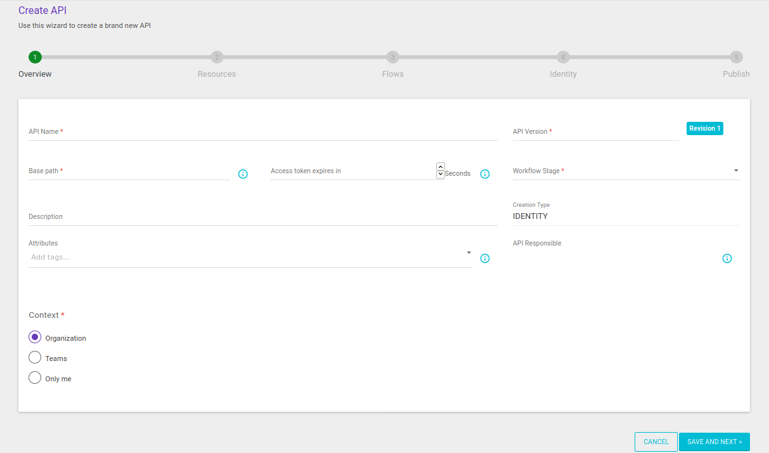Decrease token expiry with the down stepper arrow
Viewport: 769px width, 453px height.
point(440,174)
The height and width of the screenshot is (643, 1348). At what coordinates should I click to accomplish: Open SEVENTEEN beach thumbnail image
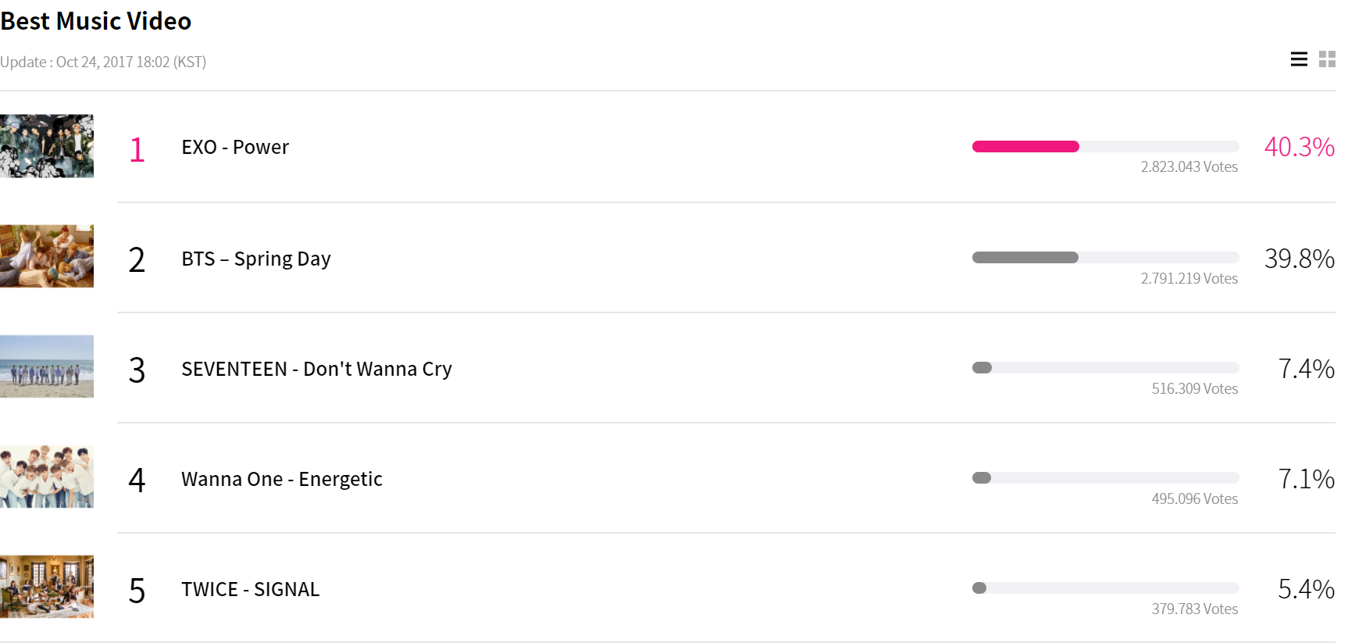click(x=47, y=366)
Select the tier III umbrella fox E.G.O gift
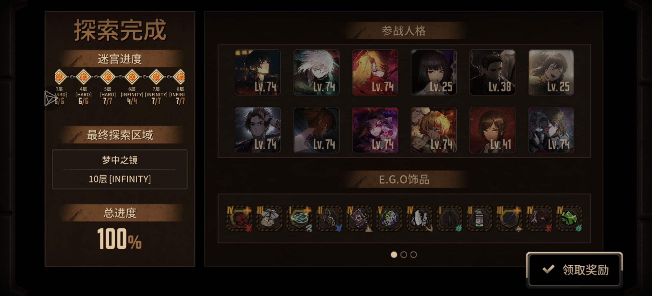Image resolution: width=652 pixels, height=296 pixels. click(269, 218)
===============
## Goal of the exercise
The range runs from the line containing "The height and" through the end of the entries; print those lines exactly and leave the pictures out.

## Your solution
The height and width of the screenshot is (643, 1348). At what coordinates should I click to accomplish: Open SEVENTEEN beach thumbnail image
click(x=47, y=366)
Select the tier III umbrella fox E.G.O gift
Image resolution: width=652 pixels, height=296 pixels. click(269, 218)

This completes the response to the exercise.